Ignoring Cyber Security Warnings: Disrupting the Norm

Despite the continual emergence of new malware, hackers, and data breaches, people continue to ignore security warnings. Researchers have suggested this all comes down to our brains.

With most successful cybersecurity attacks, we are constantly seeing it come down to basic human errors. From opening phishing emails to using weak passwords to running outdated software, people have long been compromising their own – or their employers’ – security. Cyber-criminals are always looking to exploit this flaw.

Most People Are Ignoring Cyber Security Warnings

We tend to blame people for clicking on links to malware or not following policies or training. Unfortunately, we are training people to ignore warnings. Think about your own experience – how often do you ignore a security warning that a website is not secure? We often believe, correctly, that it is an expired certificate and nothing is wrong. Also, with all the scam security warnings that pop up, we have allowed people to become accustomed to believing that the warnings are not valid.

At several organizations, I have seen people accessing internal information through web services where a warning pops up that everyone knows to ignore. Rather than fixing the issue, it is “easier” to just tell people to ignore it.

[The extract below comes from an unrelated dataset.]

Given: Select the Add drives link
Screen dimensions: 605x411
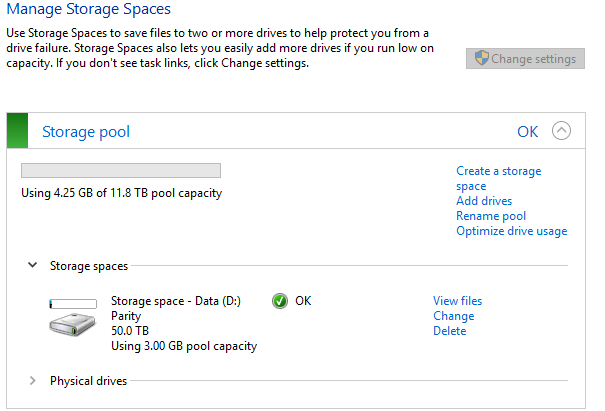Looking at the screenshot, I should (484, 201).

Also, the timing of the warnings or the activity being performed have an impact on why they are ignored. A 2016 BYU study showed more than 70% of people ignored warnings if they were closing a window or watching a video. More than 80% of people ignored the warning if they were transferring data.

Stop “Crying Wolf”

This is the classic crying wolf or the sky is falling scenario. We send out communication after communication about being careful about what links or information we share. Then we tell staff and others to ignore our training when it is convenient. We send the messages when people are least likely to act on them. The BYU study found that messages tend to be sent at times which cause “dual task interference” whereby performing even a simple action we lose performance – think multi-tasking.

What can you do?

1. Train people on the difference between legitimate warnings and scams or “scareware” messages.
2. Try to send warnings when individuals are less likely to ignore them. A good example is while waiting for a page to load.
3. Offer rewards or incentives for desired behaviors. Consider recognizing the fastest or most actions performed. It is amazing how making a game or competition of it helps facilitate behavior.
4. Frequent and consistent training and communication.

We must constantly consider what improvements and changes we need to make to ensure that our organizations are more resilient and prepared. What worked even five years ago may not be effective today. Because business processes and priorities change, our security and resiliency measures must be continually evaluated to make sure they match our current needs. For areas where people are the weak link, such as security, we need to take into account behaviors, actions, and reasons for those actions so that we can make the necessary modifications to the process and minimize human error, whether intentional or unintentional. People really are the most important line of protection in your organization’s security program. Rather than letting your users go on ignoring cyber security warnings, it is your job to help them see and act on them. Encouraging your users to head warnings will only maximize the strength of your program.